*Exercise directions*.
Show all lines below holding the string "screenshot".

*Source data*.
• • • • •
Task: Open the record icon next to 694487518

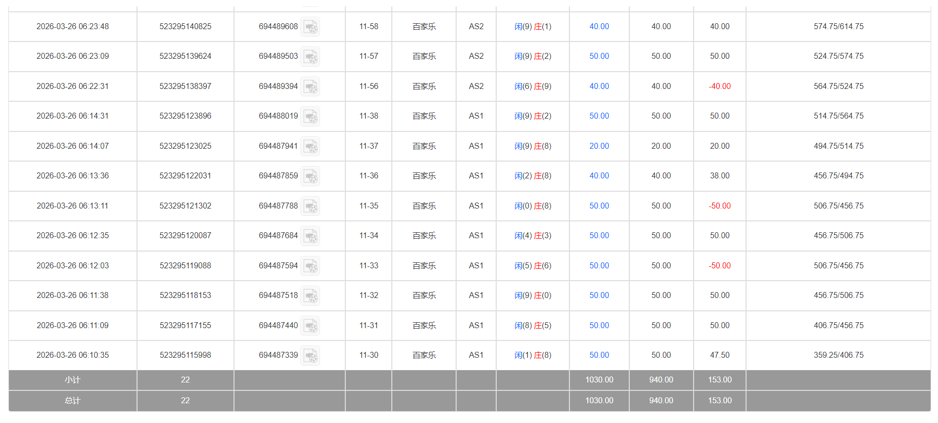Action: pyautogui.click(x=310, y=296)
• • • • •
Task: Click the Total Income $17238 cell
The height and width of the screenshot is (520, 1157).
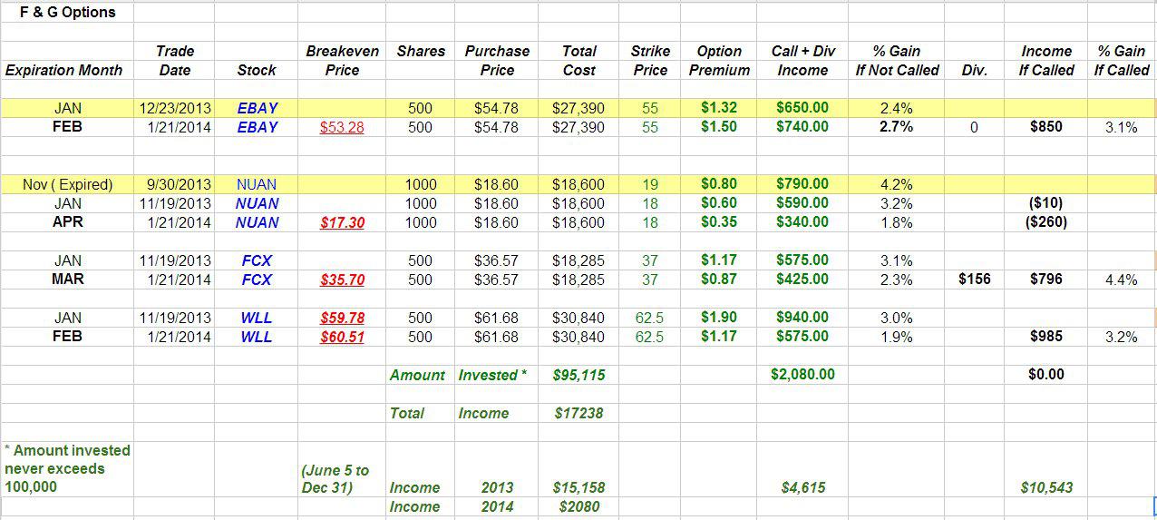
• • • • •
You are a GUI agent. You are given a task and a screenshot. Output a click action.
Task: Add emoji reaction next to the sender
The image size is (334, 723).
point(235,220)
• • • • •
*Solution to this problem*.
The height and width of the screenshot is (520, 1157).
You are a GUI agent. You are given a task and a screenshot. Output a click action.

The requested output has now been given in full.